──────── SOURCE EXTRACT

How have clients' habits changed around cash and spending?

Tim Parker
Posted by Tim Parker
Posted on December 16, 2020 Leave a comment

It’s no secret that cash and spending habits have changed over the past 12 months. Clients are holding onto more cash now than ever before. We have written about it on the Akoni blog - clients are holding onto £3 out of every £10 that they can. Furthermore, the percentage of disposable income held in cash has risen to an all-time high of 29.1 per cent.

If you look at the Boston Consulting Group’s (BCG) findings, personal, global wealth has continued to increase across all continents since the late 90s, up until the present day. Globally, in the late 90s, personal wealth stood at $80.5 trillion. Today it stands at $226.4 trillion (total wealth defined as private financial wealth consisting of cash and deposits; bonds, equities and investment fund shares; life insurance and pensions; and other small asset classes).

Although these statistics show that the amount of cash and wealth overall has increased over the past three decades, that doesn’t mean that there have not been ebbs and flows in cash flow globally and that your average client, and even your high net worth clients haven’t felt these highs and lows throughout the last 30 years.

────────────────
──────── SUPPLIED MATERIAL

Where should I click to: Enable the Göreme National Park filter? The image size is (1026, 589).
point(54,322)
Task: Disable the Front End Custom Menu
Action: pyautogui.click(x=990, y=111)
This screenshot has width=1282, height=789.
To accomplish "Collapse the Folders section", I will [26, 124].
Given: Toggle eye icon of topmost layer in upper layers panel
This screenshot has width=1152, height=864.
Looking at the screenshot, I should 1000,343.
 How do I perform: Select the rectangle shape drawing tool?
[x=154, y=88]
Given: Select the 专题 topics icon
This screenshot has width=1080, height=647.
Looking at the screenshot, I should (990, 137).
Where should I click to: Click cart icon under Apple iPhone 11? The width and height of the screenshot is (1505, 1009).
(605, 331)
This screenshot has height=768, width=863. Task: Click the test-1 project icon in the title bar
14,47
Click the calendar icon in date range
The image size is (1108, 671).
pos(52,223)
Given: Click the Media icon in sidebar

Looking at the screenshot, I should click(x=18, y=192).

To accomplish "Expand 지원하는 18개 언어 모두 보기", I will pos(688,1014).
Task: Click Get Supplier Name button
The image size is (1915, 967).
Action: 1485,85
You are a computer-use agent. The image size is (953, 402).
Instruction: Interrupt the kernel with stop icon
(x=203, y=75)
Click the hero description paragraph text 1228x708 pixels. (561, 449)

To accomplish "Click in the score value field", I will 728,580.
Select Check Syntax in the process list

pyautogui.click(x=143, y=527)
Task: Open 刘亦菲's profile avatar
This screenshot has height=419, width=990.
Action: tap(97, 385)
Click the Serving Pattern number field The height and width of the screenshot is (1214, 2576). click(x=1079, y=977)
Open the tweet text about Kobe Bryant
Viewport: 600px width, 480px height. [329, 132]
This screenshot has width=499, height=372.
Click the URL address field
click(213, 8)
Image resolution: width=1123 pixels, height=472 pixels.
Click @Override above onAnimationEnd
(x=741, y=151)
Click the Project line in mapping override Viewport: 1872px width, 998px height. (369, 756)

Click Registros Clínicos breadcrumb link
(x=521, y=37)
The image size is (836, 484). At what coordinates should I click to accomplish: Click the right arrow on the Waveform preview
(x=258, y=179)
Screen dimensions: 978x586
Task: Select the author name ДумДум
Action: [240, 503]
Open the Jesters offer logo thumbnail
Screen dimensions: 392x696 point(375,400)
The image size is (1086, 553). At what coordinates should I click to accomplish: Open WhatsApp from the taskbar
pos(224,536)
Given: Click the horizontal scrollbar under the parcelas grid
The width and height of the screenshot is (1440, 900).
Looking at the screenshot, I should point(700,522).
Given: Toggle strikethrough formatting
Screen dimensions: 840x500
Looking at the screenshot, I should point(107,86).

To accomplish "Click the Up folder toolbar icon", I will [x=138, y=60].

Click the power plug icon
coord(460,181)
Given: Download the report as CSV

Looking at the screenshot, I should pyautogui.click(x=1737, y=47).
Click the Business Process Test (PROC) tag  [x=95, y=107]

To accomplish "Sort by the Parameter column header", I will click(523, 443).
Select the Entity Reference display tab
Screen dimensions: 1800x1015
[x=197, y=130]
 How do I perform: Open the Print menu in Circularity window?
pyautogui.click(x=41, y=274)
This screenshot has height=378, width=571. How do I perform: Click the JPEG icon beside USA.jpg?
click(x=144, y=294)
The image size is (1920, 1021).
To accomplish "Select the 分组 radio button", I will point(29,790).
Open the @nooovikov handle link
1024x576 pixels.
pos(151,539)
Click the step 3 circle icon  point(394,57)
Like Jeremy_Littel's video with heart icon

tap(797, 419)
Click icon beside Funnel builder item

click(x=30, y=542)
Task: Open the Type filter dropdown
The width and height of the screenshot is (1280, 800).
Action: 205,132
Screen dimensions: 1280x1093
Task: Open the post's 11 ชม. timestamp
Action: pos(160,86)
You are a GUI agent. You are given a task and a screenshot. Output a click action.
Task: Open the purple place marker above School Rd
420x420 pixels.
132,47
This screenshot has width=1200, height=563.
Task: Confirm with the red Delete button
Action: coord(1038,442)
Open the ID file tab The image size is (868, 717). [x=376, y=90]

────────────────

= QUESTIONS =
1 - Based on the cash and spending post, do these statements agree with it? Answer yes or no for each and quote the deciding words. (a) According to BCG, global personal wealth in the late 90s stood at $80.5 trillion. (b) Clients are holding onto £5 out of every £10 they can. (c) The share of disposable income held in cash has reached 29.1 per cent.
2 - Reproduce the part of the cash and spending post that opens with the words containing "It’s no secret" and closes with "29.1 per cent.".
The items have nothing to do with the cash and spending post.

= RESPONSES BY TASK =
1 -
(a) Yes: "Globally, in the late 90s, personal wealth stood at $80.5 trillion."
(b) No: "clients are holding onto £3 out of every £10 that they can."
(c) Yes: "the percentage of disposable income held in cash has risen to an all-time high of 29.1 per cent."

2 -
It’s no secret that cash and spending habits have changed over the past 12 months. Clients are holding onto more cash now than ever before. We have written about it on the Akoni blog - clients are holding onto £3 out of every £10 that they can. Furthermore, the percentage of disposable income held in cash has risen to an all-time high of 29.1 per cent.